GOAL:
Rewrite the listing below, replacing "How do I perform" with "How would I carry out" wherever it appears and leaving everything else unchanged.
start INFORMATION GIVEN
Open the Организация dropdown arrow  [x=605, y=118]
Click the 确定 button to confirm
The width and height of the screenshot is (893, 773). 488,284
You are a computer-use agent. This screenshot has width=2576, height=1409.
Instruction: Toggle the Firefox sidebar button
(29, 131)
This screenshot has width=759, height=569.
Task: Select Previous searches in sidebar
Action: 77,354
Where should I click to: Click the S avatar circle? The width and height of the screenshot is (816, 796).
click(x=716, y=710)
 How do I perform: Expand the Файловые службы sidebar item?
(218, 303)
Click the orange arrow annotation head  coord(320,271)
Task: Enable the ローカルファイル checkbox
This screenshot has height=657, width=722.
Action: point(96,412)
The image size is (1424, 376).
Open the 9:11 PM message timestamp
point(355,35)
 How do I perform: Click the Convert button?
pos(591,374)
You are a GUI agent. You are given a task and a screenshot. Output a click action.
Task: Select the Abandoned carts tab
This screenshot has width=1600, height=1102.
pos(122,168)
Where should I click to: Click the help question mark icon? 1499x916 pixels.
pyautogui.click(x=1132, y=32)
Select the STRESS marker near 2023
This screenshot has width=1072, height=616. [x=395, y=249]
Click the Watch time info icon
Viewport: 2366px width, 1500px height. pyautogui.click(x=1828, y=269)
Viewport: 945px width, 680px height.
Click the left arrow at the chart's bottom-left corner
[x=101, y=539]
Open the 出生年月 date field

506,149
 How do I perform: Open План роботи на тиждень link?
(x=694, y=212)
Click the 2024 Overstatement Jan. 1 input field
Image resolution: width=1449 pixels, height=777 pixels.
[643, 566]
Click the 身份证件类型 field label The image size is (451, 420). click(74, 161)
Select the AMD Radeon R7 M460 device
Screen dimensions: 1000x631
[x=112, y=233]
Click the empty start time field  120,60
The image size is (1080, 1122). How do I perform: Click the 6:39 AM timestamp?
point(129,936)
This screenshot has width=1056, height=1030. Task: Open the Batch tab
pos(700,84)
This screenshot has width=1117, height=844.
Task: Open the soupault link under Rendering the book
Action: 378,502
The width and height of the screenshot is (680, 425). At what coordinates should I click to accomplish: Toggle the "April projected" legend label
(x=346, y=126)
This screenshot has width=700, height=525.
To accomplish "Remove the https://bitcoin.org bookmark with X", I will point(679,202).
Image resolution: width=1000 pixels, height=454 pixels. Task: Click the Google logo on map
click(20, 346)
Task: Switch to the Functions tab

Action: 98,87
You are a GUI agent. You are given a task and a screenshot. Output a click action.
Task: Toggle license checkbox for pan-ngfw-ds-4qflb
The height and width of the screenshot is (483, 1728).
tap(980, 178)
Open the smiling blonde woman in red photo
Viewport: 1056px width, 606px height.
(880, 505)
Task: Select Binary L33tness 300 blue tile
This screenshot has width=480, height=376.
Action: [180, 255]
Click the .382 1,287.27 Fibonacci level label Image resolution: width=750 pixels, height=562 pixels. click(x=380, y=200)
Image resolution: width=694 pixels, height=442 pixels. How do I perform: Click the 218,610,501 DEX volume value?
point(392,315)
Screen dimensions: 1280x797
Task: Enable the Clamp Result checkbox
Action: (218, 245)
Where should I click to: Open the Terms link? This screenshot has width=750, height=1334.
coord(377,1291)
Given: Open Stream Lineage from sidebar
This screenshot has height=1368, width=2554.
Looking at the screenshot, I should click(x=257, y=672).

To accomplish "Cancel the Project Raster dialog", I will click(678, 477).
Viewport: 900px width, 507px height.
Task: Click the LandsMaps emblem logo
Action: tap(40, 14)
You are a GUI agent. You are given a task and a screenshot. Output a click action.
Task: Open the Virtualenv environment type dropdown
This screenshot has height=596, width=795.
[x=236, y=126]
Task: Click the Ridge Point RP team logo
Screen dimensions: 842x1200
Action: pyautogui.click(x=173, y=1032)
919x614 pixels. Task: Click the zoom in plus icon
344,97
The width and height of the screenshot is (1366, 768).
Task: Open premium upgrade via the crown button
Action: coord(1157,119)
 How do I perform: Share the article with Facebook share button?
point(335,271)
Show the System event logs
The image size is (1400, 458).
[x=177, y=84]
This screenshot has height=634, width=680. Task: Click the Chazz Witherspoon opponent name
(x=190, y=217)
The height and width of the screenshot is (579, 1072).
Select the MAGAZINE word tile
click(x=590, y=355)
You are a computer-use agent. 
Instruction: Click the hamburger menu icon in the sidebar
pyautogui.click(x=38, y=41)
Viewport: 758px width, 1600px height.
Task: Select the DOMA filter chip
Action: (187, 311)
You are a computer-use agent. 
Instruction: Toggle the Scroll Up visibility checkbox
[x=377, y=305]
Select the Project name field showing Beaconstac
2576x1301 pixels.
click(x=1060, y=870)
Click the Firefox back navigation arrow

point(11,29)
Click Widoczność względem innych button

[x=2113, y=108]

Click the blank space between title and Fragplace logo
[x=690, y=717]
end INFORMATION GIVEN
FINAL RESULT:
Open the Организация dropdown arrow  [x=605, y=118]
Click the 确定 button to confirm
The width and height of the screenshot is (893, 773). 488,284
You are a computer-use agent. This screenshot has width=2576, height=1409.
Instruction: Toggle the Firefox sidebar button
(29, 131)
This screenshot has width=759, height=569.
Task: Select Previous searches in sidebar
Action: 77,354
Where should I click to: Click the S avatar circle? The width and height of the screenshot is (816, 796).
click(x=716, y=710)
 How would I carry out: Expand the Файловые службы sidebar item?
(218, 303)
Click the orange arrow annotation head  coord(320,271)
Task: Enable the ローカルファイル checkbox
This screenshot has height=657, width=722.
Action: point(96,412)
The image size is (1424, 376).
Open the 9:11 PM message timestamp
point(355,35)
 How would I carry out: Click the Convert button?
pos(591,374)
You are a GUI agent. You are given a task and a screenshot. Output a click action.
Task: Select the Abandoned carts tab
This screenshot has width=1600, height=1102.
pos(122,168)
Where should I click to: Click the help question mark icon? 1499x916 pixels.
pyautogui.click(x=1132, y=32)
Select the STRESS marker near 2023
This screenshot has width=1072, height=616. [x=395, y=249]
Click the Watch time info icon
Viewport: 2366px width, 1500px height. pyautogui.click(x=1828, y=269)
Viewport: 945px width, 680px height.
Click the left arrow at the chart's bottom-left corner
[x=101, y=539]
Open the 出生年月 date field

506,149
 How would I carry out: Open План роботи на тиждень link?
(x=694, y=212)
Click the 2024 Overstatement Jan. 1 input field
Image resolution: width=1449 pixels, height=777 pixels.
[643, 566]
Click the 身份证件类型 field label The image size is (451, 420). click(74, 161)
Select the AMD Radeon R7 M460 device
Screen dimensions: 1000x631
[x=112, y=233]
Click the empty start time field  120,60
The image size is (1080, 1122). How would I carry out: Click the 6:39 AM timestamp?
point(129,936)
This screenshot has width=1056, height=1030. Task: Open the Batch tab
pos(700,84)
This screenshot has width=1117, height=844.
Task: Open the soupault link under Rendering the book
Action: 378,502
The width and height of the screenshot is (680, 425). At what coordinates should I click to accomplish: Toggle the "April projected" legend label
(x=346, y=126)
This screenshot has width=700, height=525.
To accomplish "Remove the https://bitcoin.org bookmark with X", I will point(679,202).
Image resolution: width=1000 pixels, height=454 pixels. Task: Click the Google logo on map
click(20, 346)
Task: Switch to the Functions tab

Action: 98,87
You are a GUI agent. You are given a task and a screenshot. Output a click action.
Task: Toggle license checkbox for pan-ngfw-ds-4qflb
The height and width of the screenshot is (483, 1728).
tap(980, 178)
Open the smiling blonde woman in red photo
Viewport: 1056px width, 606px height.
(880, 505)
Task: Select Binary L33tness 300 blue tile
This screenshot has width=480, height=376.
Action: [180, 255]
Click the .382 1,287.27 Fibonacci level label Image resolution: width=750 pixels, height=562 pixels. click(x=380, y=200)
Image resolution: width=694 pixels, height=442 pixels. How would I carry out: Click the 218,610,501 DEX volume value?
point(392,315)
Screen dimensions: 1280x797
Task: Enable the Clamp Result checkbox
Action: (218, 245)
Where should I click to: Open the Terms link? This screenshot has width=750, height=1334.
coord(377,1291)
Given: Open Stream Lineage from sidebar
This screenshot has height=1368, width=2554.
Looking at the screenshot, I should click(x=257, y=672).

To accomplish "Cancel the Project Raster dialog", I will click(678, 477).
Viewport: 900px width, 507px height.
Task: Click the LandsMaps emblem logo
Action: tap(40, 14)
You are a GUI agent. You are given a task and a screenshot. Output a click action.
Task: Open the Virtualenv environment type dropdown
This screenshot has height=596, width=795.
[x=236, y=126]
Task: Click the Ridge Point RP team logo
Screen dimensions: 842x1200
Action: pyautogui.click(x=173, y=1032)
919x614 pixels. Task: Click the zoom in plus icon
344,97
The width and height of the screenshot is (1366, 768).
Task: Open premium upgrade via the crown button
Action: coord(1157,119)
 How would I carry out: Share the article with Facebook share button?
point(335,271)
Show the System event logs
The image size is (1400, 458).
[x=177, y=84]
This screenshot has height=634, width=680. Task: Click the Chazz Witherspoon opponent name
(x=190, y=217)
The height and width of the screenshot is (579, 1072).
Select the MAGAZINE word tile
click(x=590, y=355)
You are a computer-use agent. 
Instruction: Click the hamburger menu icon in the sidebar
pyautogui.click(x=38, y=41)
Viewport: 758px width, 1600px height.
Task: Select the DOMA filter chip
Action: (187, 311)
You are a computer-use agent. 
Instruction: Toggle the Scroll Up visibility checkbox
[x=377, y=305]
Select the Project name field showing Beaconstac
2576x1301 pixels.
click(x=1060, y=870)
Click the Firefox back navigation arrow

point(11,29)
Click Widoczność względem innych button

[x=2113, y=108]

Click the blank space between title and Fragplace logo
[x=690, y=717]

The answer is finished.